Come si misura la pressione arteriosa
- Visite: 17
Misurazione manuale della pressione arteriosa
Il paziente deve essere a riposo da almeno 5 minuti. E’ posto seduto con il braccio leggermente flesso. Si avvolge il bracciale in tessuto o plastica intorno al braccio sinistro senza stringere. Si palpa quindi con l’indice e il medio della mano sinistra l'arteria radiale al polso e quando si sente il battito cardiaco si aumenta la pressione nel bracciale premendo sulla pompetta, sino a 20-30 mm di mercurio sopra il valore a cui non si percepisce più con le dita il battito cardiaco al polso. L’assenza di rumori a livello dell'arteria brachiale dipende fatto che quando il bracciale viene gonfiato ad una pressione superiore a quella del paziente, l’arteria del braccio si chiude totalmente e il sangue non circola oltre il bracciale, né in sistole né in diastole. A questo punto si applica lo stetoscopio sull'arteria brachiale, all’altezza del gomito, e si inizia a sgonfiare lentamente la pressione del bracciale. Ad un certo punto, mentre il bracciale si sgonfia, lasciando quindi che l’arteria si riapra, si iniziano a percepire toni deboli e chiari che aumentano progressivamente di intensità. Quando si percepisce bene il battito cardiaco con lo stetoscopio, si deve leggere il valore sulla colonnina di mercurio: questo valore corrisponde alla pressione sistolica (la massima) (figura 1).
Figura 1. Misurazione della pressione arteriosa con sfigmomanometro manuale (da http://homepage.smc.edu/wissmann_paul/anatomy1/1bloodpressure.html).
Riducendo ulteriormente la pressione nel bracciale, il tono sordo del battito cardiaco viene sostituito da rumori più forti e netti che ad un certo punto si smorzano, assumendo una tonalità più dolce, fino a scomparire. Quando non si ode più alcun tono, si legge nuovamente il valore sulla colonnina e questo valore corrisponde alla pressione diastolica (la minima). Perché la pressione diastolica corrisponde alla scomparsa dei rumori? La scomparsa totale dei rumori corrisponde alla pressione costante che il sangue esercita sulla parete arteriosa quando la contropressione del bracciale non è più sufficiente a comprimere la arteria neppure durante la diastole. Quindi, mancando l’intermittente chiusura ed apertura dell’arteria, il flusso avviene silenziosamente.

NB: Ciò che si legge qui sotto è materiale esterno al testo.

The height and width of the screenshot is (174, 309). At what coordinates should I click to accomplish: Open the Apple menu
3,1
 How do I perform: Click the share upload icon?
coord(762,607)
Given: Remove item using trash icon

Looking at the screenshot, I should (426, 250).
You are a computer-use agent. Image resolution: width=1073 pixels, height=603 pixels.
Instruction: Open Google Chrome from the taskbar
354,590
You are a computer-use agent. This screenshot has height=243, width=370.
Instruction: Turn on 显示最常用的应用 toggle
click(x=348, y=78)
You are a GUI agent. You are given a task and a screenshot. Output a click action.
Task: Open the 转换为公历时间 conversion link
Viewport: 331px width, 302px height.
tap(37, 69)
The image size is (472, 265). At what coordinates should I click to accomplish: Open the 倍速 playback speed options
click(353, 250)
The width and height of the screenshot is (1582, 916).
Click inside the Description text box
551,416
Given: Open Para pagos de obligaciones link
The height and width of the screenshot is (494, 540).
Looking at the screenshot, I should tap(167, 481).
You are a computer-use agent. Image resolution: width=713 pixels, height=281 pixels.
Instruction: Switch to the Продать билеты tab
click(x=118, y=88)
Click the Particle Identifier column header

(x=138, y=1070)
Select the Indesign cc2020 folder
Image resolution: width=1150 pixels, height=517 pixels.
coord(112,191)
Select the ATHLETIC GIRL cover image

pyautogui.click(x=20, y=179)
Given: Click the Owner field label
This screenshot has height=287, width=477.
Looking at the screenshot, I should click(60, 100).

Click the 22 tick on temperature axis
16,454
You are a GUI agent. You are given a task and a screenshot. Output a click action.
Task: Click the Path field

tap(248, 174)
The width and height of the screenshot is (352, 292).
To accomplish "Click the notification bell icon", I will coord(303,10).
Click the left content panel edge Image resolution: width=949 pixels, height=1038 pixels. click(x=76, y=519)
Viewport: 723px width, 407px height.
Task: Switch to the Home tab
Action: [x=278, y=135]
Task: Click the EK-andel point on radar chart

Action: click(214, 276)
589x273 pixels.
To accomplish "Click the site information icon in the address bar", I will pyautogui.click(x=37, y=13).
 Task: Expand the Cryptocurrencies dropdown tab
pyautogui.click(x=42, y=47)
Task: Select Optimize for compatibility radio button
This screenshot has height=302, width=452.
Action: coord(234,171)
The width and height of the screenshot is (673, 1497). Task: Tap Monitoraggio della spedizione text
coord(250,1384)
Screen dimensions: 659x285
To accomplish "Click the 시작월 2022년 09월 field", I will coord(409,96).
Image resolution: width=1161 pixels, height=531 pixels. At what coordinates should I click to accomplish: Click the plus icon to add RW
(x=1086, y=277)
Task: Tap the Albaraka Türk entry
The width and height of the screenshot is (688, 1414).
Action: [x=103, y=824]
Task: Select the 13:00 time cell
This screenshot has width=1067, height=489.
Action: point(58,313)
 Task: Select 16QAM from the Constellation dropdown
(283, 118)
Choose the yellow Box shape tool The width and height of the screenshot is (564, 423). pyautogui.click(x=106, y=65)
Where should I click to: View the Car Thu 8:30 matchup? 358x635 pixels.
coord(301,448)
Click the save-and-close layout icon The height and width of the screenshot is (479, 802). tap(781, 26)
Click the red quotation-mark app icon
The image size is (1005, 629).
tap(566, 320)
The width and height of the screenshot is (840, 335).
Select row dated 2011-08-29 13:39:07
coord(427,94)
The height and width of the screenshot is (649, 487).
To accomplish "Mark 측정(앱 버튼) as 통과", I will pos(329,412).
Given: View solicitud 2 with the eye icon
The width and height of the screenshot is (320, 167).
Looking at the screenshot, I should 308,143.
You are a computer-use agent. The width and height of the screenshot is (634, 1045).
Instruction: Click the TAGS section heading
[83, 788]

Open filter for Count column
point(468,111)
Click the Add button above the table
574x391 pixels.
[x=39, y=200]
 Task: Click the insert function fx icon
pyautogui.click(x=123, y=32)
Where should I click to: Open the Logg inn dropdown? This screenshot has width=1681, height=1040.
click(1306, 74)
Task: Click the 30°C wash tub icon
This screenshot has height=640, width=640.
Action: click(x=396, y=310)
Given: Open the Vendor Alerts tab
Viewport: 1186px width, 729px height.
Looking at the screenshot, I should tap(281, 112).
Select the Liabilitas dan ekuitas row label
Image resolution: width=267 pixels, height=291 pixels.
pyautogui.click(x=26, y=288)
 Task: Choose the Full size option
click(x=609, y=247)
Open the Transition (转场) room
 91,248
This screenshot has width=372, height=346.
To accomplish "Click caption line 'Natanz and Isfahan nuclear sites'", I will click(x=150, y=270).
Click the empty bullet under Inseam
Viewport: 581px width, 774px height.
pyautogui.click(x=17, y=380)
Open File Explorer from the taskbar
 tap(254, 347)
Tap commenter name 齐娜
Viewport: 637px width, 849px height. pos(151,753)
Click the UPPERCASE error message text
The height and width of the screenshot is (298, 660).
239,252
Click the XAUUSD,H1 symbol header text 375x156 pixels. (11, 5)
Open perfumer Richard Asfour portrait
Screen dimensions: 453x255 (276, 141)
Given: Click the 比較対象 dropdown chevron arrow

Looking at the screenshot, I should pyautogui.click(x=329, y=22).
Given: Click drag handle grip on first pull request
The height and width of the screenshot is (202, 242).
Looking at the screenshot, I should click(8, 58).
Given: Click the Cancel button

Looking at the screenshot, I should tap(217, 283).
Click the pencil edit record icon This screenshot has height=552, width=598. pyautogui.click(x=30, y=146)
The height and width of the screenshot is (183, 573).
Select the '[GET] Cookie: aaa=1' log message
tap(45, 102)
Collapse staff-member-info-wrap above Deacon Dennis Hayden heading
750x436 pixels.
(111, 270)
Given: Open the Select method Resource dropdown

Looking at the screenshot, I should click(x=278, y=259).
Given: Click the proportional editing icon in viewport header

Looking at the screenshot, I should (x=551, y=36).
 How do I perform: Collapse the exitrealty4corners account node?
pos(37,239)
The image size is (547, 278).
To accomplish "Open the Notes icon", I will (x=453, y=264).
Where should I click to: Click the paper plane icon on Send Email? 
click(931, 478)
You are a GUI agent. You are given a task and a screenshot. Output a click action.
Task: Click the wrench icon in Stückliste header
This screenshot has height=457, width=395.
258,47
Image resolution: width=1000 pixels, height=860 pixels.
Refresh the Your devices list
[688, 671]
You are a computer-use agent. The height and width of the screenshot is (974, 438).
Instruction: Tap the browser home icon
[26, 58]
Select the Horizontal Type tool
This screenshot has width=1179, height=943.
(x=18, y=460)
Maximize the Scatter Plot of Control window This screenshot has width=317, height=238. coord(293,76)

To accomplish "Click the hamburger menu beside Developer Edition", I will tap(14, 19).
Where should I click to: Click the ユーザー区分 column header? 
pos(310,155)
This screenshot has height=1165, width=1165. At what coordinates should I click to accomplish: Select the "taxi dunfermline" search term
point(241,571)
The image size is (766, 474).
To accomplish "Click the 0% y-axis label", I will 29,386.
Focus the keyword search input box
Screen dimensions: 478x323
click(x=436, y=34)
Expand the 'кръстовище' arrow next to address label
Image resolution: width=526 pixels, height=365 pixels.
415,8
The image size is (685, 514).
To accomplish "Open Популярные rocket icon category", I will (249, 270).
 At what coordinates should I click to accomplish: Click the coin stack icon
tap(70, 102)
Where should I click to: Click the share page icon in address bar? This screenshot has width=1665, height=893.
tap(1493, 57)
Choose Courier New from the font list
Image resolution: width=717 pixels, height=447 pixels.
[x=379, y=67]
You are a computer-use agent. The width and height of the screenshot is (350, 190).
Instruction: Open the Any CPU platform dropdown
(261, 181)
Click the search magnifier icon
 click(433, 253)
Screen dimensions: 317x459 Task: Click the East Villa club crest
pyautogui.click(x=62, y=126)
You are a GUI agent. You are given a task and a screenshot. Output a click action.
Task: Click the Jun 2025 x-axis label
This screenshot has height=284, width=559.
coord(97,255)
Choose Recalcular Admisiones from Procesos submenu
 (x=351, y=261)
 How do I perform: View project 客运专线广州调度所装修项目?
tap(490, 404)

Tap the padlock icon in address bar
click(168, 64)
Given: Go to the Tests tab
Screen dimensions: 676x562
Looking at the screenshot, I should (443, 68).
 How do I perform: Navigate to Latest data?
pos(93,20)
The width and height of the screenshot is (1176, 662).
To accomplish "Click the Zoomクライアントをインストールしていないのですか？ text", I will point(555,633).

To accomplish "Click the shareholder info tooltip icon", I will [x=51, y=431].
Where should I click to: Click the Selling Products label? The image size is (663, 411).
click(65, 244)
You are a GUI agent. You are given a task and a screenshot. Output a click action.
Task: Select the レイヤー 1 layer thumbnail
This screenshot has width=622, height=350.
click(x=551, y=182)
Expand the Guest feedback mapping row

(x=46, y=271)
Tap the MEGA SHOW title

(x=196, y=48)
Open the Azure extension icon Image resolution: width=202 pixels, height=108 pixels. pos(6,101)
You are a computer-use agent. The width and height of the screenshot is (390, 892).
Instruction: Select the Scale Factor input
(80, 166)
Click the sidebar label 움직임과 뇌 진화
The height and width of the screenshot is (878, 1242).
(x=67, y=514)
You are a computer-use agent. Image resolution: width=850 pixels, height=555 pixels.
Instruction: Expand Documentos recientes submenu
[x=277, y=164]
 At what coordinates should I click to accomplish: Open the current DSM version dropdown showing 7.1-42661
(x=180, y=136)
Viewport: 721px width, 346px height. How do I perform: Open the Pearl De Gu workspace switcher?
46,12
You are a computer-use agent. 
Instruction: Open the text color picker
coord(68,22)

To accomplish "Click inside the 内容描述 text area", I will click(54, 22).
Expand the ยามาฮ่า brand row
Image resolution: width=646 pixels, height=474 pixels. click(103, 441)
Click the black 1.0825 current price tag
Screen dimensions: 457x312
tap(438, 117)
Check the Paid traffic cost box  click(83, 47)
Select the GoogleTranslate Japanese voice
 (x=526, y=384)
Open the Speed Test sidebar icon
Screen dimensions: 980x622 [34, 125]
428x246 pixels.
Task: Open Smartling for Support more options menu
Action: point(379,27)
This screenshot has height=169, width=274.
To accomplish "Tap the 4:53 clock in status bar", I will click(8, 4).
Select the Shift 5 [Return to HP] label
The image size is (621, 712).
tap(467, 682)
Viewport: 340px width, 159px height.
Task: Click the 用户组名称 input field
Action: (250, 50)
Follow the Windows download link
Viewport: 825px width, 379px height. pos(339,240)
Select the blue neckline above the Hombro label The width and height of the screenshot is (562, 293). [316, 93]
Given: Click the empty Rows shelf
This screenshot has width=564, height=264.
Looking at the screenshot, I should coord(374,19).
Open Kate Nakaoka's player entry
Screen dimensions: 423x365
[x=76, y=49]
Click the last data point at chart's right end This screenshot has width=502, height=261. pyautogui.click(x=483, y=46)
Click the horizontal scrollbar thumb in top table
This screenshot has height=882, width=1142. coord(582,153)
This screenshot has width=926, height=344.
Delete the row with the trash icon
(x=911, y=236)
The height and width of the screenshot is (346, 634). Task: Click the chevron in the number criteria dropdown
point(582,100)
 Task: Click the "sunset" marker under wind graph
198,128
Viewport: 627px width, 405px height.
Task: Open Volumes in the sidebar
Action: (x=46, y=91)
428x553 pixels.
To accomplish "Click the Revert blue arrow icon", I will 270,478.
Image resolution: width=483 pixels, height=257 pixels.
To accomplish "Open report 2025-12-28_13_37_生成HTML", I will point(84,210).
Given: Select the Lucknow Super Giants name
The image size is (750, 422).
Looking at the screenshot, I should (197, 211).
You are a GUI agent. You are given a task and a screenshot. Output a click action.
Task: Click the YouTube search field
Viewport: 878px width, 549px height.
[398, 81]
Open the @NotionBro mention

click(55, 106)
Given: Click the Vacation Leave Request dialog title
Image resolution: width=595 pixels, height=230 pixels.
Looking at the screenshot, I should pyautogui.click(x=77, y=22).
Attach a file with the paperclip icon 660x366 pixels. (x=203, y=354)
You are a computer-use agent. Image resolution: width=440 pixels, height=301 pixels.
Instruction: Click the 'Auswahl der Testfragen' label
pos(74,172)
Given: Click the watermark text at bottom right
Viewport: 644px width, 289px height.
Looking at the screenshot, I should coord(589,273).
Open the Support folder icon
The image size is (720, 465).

Misurazione elettronica della pressione
Da molti anni esistono misuratori elettronici che non richiedono un particolare addestramento. Questi dispositivi, se ben utilizzati consentono ai pazienti di misurarsi da soli la pressione senza andare dal medico e con una buona approssimazione. Se gli apparecchi sono di qualità e la misurazione è eseguita con cura, i valori che si ottengono sono assai simili a quelli ottenuti nell’ambulatorio del medico con la misurazione manuale. Inoltre, i misuratori elettronici sono in grado di fornire anche la frequenza cardiaca.I misuratori elettronici possiedono un sensore elettronico posto sotto il bracciale che funge da stetoscopio. Se il bracciale non è posto correttamente e il sensore non poggia esattamente sull’arteria radiale, l’apparecchio genera un messaggio di errore perché il sensore non “legge bene il battito nell’arteria”. Per non fuorviare il sensore, il paziente deve rimanere immobile, non deve parlare e non deve respirare troppo profondamente. Con i misuratori elettronici è buona norma eseguire almeno due misurazioni a distanza di 5 minuti una dall’altra e accertarsi che i valori non siano troppo diversi fra loro. Ottenute le due misurazioni, si fa una media e si annota il valore su un apposito diario. I misuratori elettronici da applicare al polso o addirittura al dito sono poco affidabili e non dovrebbero essere usati mai se non in casi eccezionali (es. braccia troppo grosse e mancanza di un bracciale per obesi).